In a recent public meeting in Coalville, Summit County Attorney Margaret Olson- backed by the Summit County Sheriff’s Office, the Department of Natural Resources, and the State Attorney General’s Office- announced that the Upper Weber River is open for public, water-based recreation.
A one-mile stretch of the Weber River in Oakley has been the topic of several court cases dating back to 2010. In November 2017, a Utah court declared that the contested one-mile stretch was navigable which opened the doors for the public to recreate on that stretch, provided each individual enters the river through a public access point. The November ruling, however, did not address the remaining 39 miles of the Upper Weber River that runs between Echo and Holiday Park.

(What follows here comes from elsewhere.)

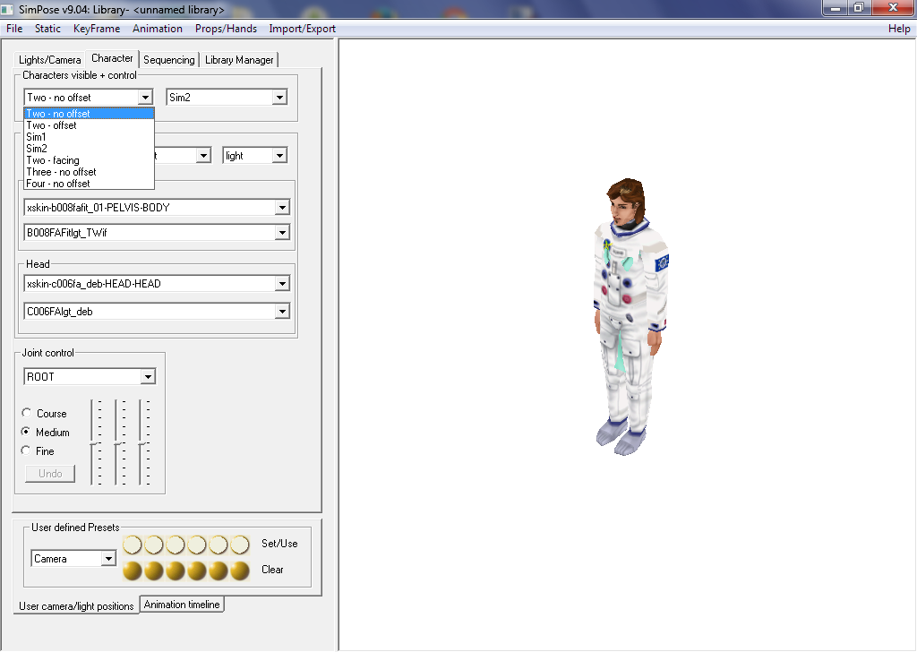Click the first gold Clear preset circle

Olson indicated at the meeting that, after traveling to the river to assess navigability, the longer stretch of the river between the confluence of the Middle Fork and Main Fork of the Weber River fall under the November 2017 ruling and are open to the public for recreation. Olson also made it clear that her interpretation of the ruling and her stance on public access to the Weber River does not make that section of the river a free-for-all. The public is limited to accessing the surface and riverbed below the permanent vegetative line for the purpose of water-based recreation. Individuals may only enter the river from a public right of way or locations where a public bridge crosses the river.
Sensitive to private property rights and previous concerns of litter and property damage, Olson made it clear trespassing violations will be enforced and that any confrontation that may occur on the river should immediately be reported to the Summit County Sheriff’s Office.